“In this bright, pure, radiant world, evil seems so remote, one can scarcely grasp its meaning.” But he lied.

Joiwind continued gazing at him, straight out of her clean soul. “The world is good and pure, but many men are corrupt. Panawe, my husband, has travelled, and he has told me things I would almost rather have not heard. One person he met believed the universe to be, from top to bottom, a conjurer’s cave.”

“I should like to meet your husband.”

“Well, we are going home now.”

Maskull was on the point of inquiring whether she had any children, but was afraid of offending her, and checked himself.

She read the mental question. “What need is there? Is not the whole world full of lovely children? Why should I want selfish possessions?”

An extraordinary creature flew past, uttering a plaintive cry of five distinct notes. It was not a bird, but had a balloon-shaped body, paddled by five webbed feet. It disappeared among the trees.

Joiwind pointed to it, as it went by. “I love that beast, grotesque as it is—perhaps all the more for its grotesqueness. But if I had children of my own, would I still love it? Which is best—to love two or three, or to love all?”

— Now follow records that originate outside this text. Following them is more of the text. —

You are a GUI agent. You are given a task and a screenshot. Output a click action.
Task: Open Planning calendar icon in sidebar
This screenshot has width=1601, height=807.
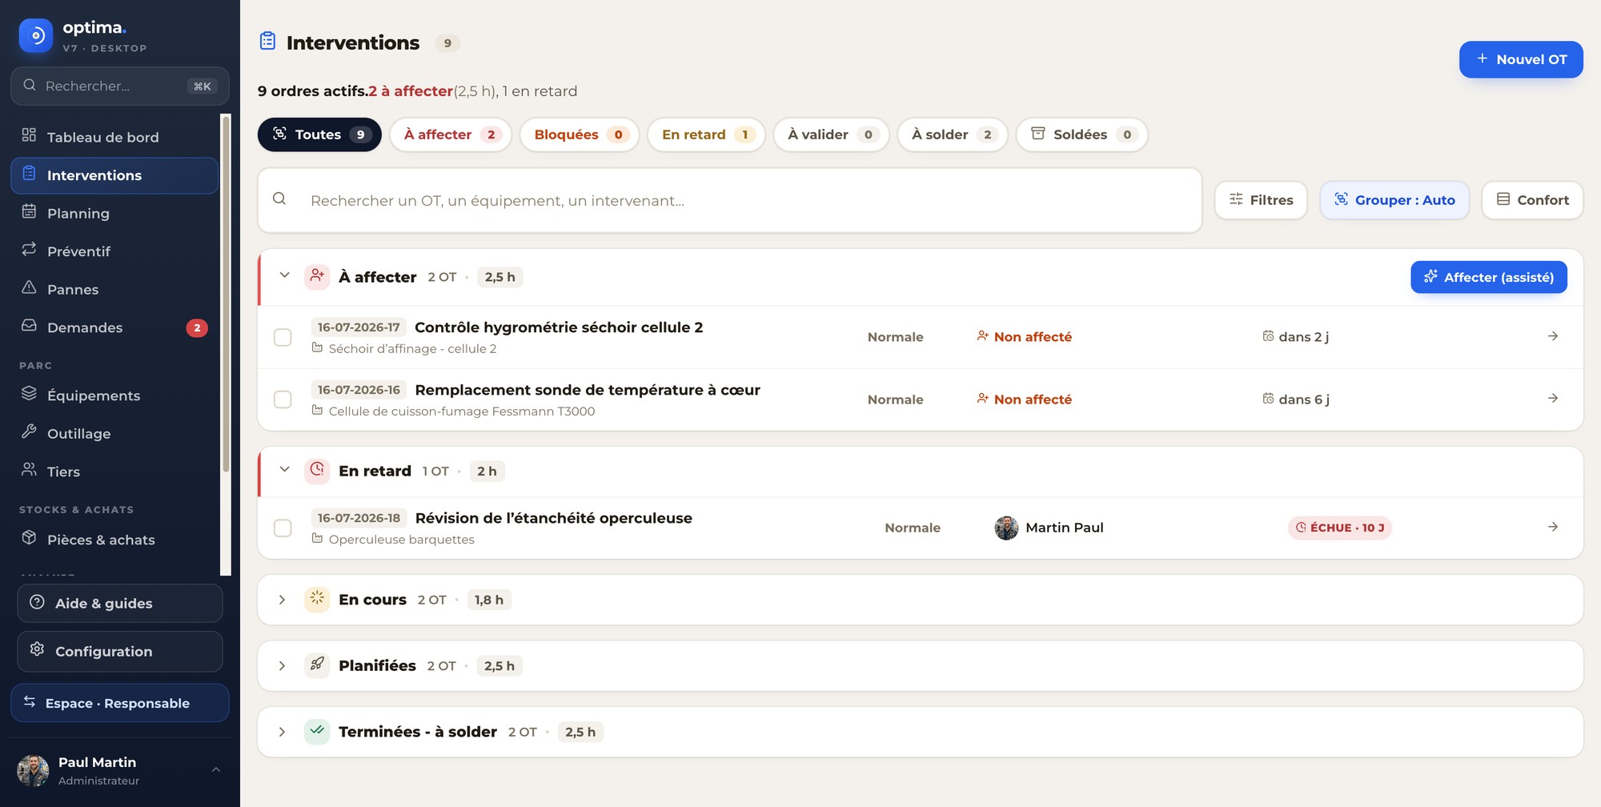[29, 212]
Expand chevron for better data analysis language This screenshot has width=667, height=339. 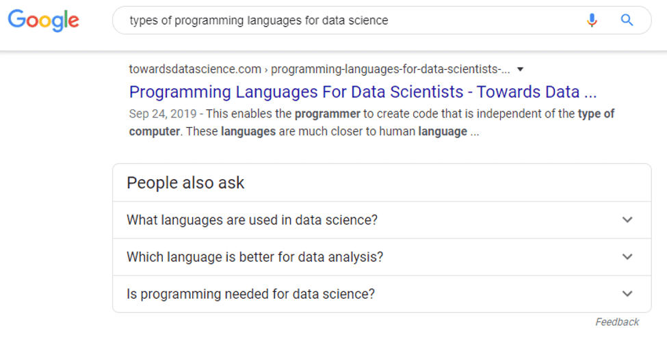(627, 257)
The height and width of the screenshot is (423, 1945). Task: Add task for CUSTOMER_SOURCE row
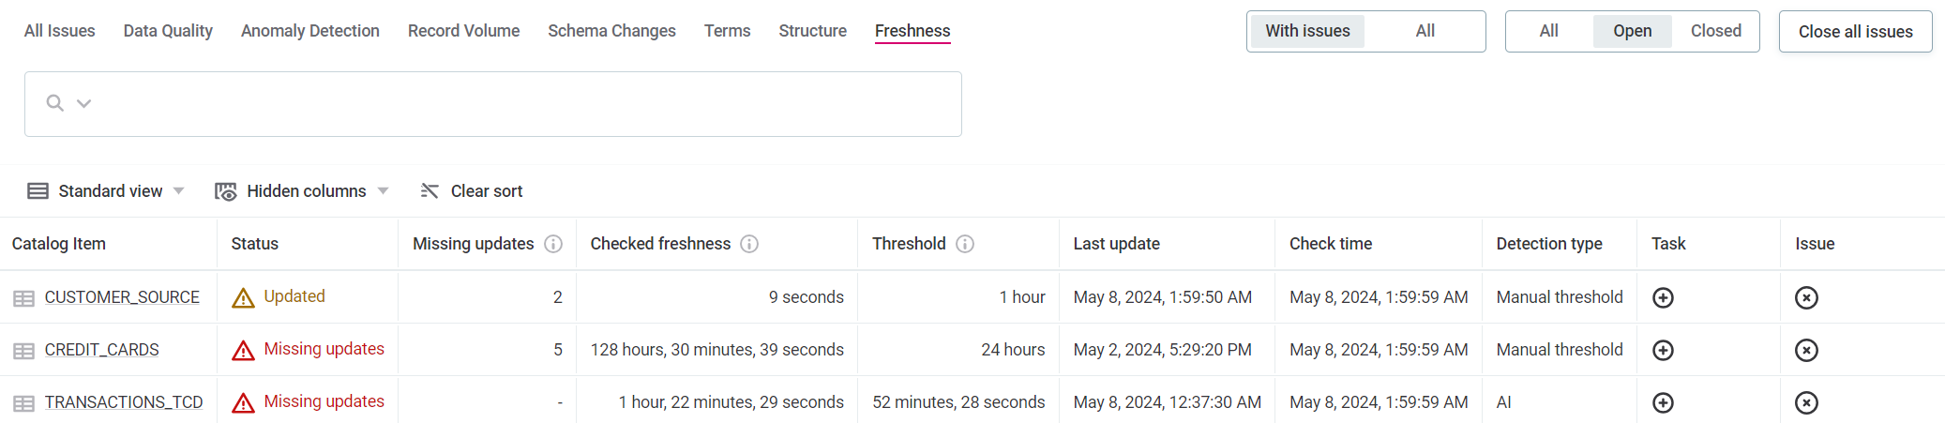point(1663,297)
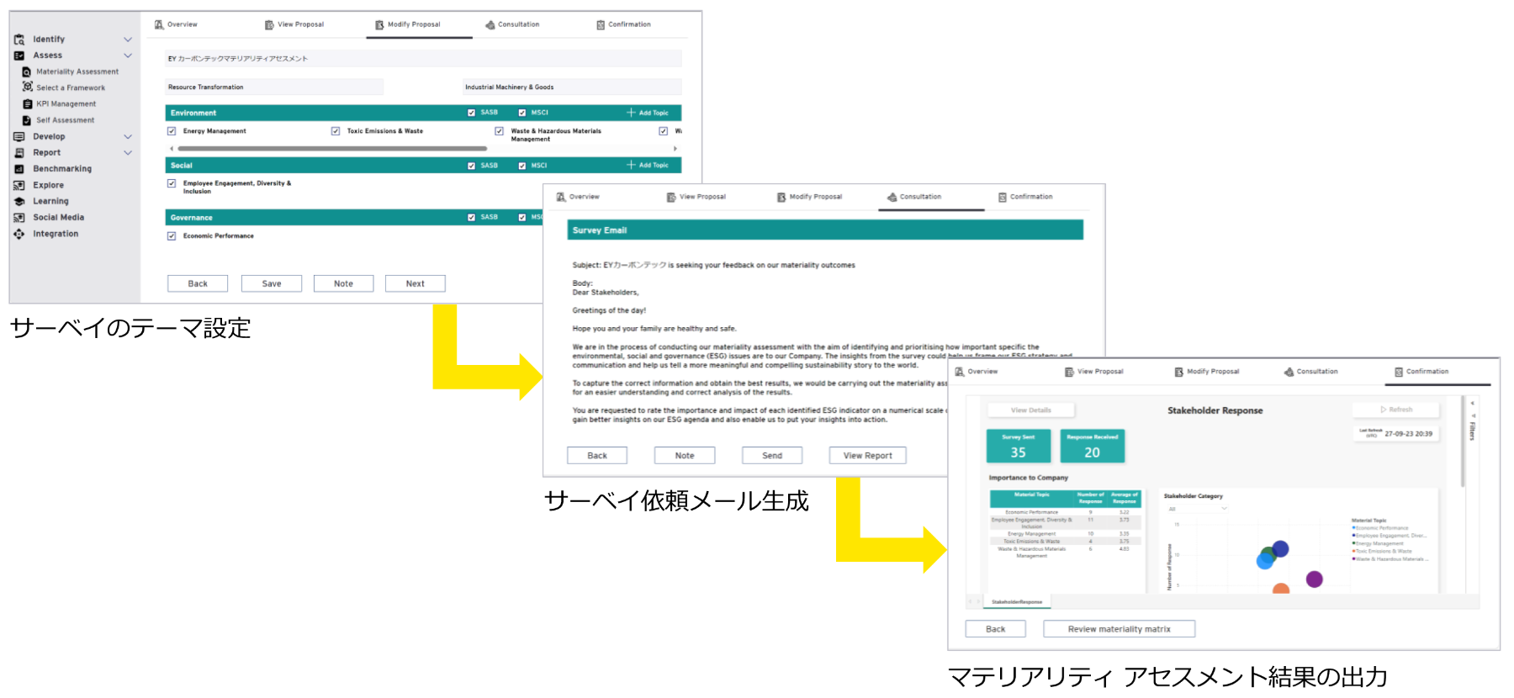Click the KPI Management icon
The width and height of the screenshot is (1514, 698).
point(28,104)
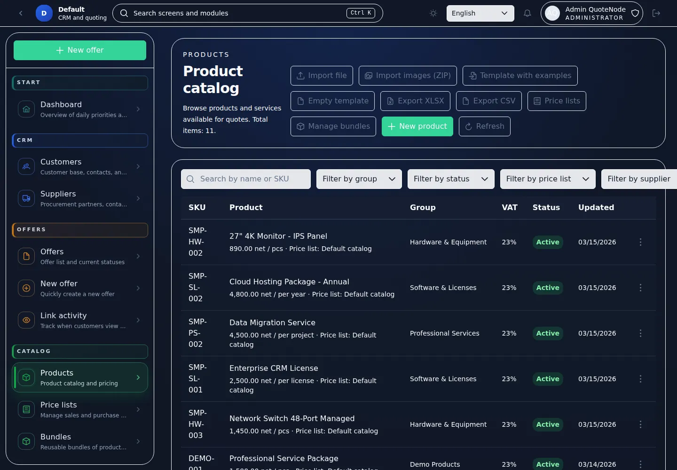Click the Suppliers truck icon
The width and height of the screenshot is (677, 470).
click(26, 198)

“Every woman can’t be like you, Joiwind, but it is good to have a few like you. Wouldn’t it be as well,” he went on, “since we’ve got to walk through that sun-baked wilderness, to make turbans for our heads out of some of those long leaves?”

She smiled rather pathetically. “You will think me foolish, but every tearing off of a leaf would be a wound in my heart. We have only to throw our robes over our heads.”